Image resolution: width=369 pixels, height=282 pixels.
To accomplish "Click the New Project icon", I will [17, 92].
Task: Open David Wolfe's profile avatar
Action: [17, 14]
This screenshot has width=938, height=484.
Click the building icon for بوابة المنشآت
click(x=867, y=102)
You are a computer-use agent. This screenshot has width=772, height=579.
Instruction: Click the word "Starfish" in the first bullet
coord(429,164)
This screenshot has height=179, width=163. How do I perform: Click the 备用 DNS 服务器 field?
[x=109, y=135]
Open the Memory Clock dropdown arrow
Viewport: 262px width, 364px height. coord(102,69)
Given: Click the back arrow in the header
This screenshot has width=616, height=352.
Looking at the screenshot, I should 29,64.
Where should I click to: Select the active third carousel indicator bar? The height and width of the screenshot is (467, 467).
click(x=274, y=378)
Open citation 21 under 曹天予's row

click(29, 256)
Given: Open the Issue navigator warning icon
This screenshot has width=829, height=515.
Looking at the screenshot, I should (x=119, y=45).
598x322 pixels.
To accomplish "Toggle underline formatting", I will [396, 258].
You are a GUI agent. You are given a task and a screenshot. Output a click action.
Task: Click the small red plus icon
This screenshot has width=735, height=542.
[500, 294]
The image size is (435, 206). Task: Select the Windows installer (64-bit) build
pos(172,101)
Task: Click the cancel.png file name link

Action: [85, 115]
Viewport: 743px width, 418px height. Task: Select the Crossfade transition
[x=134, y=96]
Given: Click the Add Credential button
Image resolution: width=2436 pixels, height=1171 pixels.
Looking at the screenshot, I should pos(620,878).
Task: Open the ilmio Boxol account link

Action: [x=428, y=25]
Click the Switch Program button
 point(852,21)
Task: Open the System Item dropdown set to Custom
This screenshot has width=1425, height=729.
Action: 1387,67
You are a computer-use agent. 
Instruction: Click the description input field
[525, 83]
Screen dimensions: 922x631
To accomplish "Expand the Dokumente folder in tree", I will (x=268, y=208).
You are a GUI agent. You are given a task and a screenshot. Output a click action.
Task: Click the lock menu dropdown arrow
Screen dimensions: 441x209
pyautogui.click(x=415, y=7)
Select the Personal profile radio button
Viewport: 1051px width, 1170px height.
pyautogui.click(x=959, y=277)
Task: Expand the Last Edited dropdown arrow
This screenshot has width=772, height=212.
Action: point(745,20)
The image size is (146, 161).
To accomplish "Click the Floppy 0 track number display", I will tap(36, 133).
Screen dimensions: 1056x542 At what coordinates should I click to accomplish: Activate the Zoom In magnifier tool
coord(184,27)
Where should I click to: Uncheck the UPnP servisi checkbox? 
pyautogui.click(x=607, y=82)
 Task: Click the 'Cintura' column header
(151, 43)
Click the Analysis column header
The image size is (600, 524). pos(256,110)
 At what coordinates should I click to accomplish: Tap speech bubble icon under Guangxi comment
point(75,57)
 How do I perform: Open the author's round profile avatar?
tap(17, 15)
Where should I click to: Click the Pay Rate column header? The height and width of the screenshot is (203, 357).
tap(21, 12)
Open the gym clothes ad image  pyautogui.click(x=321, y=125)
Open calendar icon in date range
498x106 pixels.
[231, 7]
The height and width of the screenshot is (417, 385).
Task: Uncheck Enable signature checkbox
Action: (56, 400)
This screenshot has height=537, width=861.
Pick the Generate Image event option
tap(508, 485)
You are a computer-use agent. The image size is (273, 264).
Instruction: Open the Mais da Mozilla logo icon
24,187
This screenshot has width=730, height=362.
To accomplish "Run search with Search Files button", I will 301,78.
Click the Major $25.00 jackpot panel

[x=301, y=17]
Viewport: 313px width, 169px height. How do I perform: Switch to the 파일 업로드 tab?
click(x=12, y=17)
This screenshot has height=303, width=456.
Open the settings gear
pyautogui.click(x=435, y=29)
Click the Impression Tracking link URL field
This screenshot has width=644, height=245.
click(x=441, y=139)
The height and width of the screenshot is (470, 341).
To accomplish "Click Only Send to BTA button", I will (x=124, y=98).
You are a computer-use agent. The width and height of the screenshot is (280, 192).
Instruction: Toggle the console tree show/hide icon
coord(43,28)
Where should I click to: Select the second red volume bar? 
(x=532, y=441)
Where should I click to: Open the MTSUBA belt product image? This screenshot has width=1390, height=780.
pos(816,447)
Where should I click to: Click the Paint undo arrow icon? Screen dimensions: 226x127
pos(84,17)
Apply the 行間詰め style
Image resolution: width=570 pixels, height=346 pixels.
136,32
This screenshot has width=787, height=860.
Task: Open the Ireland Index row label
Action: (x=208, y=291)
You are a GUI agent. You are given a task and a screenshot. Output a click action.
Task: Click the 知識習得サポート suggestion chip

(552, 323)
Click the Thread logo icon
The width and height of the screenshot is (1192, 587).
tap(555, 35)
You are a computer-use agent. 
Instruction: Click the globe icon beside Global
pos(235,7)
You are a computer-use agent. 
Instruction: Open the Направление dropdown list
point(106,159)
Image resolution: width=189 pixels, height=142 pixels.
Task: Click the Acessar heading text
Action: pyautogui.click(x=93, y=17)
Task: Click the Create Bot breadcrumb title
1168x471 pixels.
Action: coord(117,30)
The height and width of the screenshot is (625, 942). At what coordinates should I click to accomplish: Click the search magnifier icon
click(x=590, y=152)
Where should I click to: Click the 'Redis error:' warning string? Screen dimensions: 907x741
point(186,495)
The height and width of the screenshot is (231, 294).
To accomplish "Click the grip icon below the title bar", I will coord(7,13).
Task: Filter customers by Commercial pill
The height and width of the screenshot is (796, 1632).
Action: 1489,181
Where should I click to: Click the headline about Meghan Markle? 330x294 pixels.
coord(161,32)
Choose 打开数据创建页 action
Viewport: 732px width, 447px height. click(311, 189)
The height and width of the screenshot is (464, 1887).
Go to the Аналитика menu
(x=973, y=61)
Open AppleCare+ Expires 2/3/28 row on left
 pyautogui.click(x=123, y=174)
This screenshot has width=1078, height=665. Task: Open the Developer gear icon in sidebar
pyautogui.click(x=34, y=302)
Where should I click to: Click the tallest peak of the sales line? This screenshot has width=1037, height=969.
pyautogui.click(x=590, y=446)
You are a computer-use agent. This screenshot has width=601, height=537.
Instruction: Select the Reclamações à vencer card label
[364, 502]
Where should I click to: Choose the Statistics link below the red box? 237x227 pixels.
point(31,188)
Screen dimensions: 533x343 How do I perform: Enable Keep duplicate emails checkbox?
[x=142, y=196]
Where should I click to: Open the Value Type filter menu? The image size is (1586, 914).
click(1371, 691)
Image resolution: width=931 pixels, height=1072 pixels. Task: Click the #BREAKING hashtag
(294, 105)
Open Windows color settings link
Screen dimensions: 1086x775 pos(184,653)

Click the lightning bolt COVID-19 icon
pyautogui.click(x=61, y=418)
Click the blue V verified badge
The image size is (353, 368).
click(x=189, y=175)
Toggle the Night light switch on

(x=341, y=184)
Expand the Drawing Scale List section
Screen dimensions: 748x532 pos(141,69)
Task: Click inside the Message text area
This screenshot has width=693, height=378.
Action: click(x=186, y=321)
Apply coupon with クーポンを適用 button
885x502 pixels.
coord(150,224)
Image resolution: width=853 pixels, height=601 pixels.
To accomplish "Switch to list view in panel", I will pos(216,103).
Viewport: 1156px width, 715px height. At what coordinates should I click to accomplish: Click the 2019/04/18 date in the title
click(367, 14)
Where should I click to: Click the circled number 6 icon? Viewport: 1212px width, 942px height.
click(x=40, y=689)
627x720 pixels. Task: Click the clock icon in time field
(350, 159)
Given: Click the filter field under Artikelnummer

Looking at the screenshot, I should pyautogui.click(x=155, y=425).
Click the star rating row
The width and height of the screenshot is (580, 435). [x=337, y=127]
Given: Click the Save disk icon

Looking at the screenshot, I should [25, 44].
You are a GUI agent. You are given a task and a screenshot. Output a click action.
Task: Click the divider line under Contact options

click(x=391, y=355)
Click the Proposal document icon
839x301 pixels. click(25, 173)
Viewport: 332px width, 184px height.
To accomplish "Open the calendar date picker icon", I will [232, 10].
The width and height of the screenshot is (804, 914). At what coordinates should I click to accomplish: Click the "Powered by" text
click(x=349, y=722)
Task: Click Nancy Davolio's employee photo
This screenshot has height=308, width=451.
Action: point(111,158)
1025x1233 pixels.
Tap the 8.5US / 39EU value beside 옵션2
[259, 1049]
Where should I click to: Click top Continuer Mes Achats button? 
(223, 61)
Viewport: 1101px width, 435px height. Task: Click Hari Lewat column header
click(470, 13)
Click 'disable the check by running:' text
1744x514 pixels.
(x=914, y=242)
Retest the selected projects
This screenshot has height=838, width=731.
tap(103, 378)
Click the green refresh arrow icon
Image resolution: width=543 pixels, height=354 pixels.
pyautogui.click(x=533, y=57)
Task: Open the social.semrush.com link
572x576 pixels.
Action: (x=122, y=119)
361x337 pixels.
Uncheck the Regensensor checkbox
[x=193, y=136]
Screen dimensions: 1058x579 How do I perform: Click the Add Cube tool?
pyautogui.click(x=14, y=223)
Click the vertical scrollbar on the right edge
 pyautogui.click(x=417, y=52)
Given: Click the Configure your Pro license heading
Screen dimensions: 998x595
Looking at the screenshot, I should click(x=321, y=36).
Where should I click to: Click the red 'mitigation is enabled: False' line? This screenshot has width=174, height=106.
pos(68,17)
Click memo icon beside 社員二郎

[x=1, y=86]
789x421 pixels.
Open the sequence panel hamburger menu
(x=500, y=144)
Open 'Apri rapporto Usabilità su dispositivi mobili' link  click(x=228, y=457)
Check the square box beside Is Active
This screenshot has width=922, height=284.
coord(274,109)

□ □ □

— PROBLEM TO WORK ON —
Note how many lines in the listing above hold the string "with", then give only that figure.

— RESULT BELOW —
2